On November 18, 2011, ABC pulled Man Up! from its midseason lineup, despite a statement that it was considered a candidate for a second season pickup. However, TV by the Numbers had the series listed as "de facto canceled" as ABC had not ordered any more episodes, and eleven of the thirteen had already been produced at the time the announcement was made.

On December 8, 2011, ABC pulled Man Up! from the schedule and replaced it with Work It on January 3, 2012, leaving five episodes unaired and effectively cancelling the series altogether. (Work It would fare even worse in the Man Up! time slot, being cancelled after airing just two episodes.) ABC posted the five unaired episodes of Man Up! on the show's website as online exclusive episodes on December 13, 2011; they were removed from the website a month later.

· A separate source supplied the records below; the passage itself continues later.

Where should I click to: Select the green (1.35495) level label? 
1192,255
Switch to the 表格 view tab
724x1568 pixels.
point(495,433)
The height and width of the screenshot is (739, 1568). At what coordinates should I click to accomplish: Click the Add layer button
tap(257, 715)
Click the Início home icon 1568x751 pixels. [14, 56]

| No. | Episode | Air date | 18-49 Rating | Viewers (Millions) |
| 1 | "Pilot" | October 18, 2011 | 2.5 | 7.80 |
| 2 | "Finessing the Bromance" | October 25, 2011 | 2.0 | 6.78 |
| 3 | "Digging Deeper" | November 1, 2011 | 1.8 | 6.36 |
| 4 | "Wingmen" | November 8, 2011 | 1.7 | 6.22 |
| 5 | "Acceptance" | November 15, 2011 | 1.7 | 6.27 |
| 6 | "High Road Is the Guy Road" | November 22, 2011 | 1.9 | 6.29 |
| 7 | "Disciplining the Keens" | November 29, 2011 | 1.7 | 6.59 |
| 8 | "Men and Their Chickens" | December 6, 2011 | 1.6 | 4.82 |
| 9 | "Camping" | (online-only) | N/A | N/A |
| 10 | "Fear" |
| 11 | "Up All Night" |
| 12 | "Letting Go" |
| 13 | "Be Who You're Not" |

==International broadcast==

The series was picked up in the following countries:
- In Canada by CTV Two, where it debuted at the same time as the ABC telecast.
- In Australia by Seven Network, starting in 2012.
- In Portugal by FX, starting on February 1, 2012.
- In Norway by TVNorge.
- In Italy by Fox as Cose da uomini (Men's Stuff), starting on April 6 until June 29, 2012.
- In South Korea by FOXlife, starting in May 2012.
- In Thailand by Fox Asia.
- In Israel by HOT3.
- In Turkey by ComedyMax HD.
- In Finland by HeroTV, starting on May 6, 2015.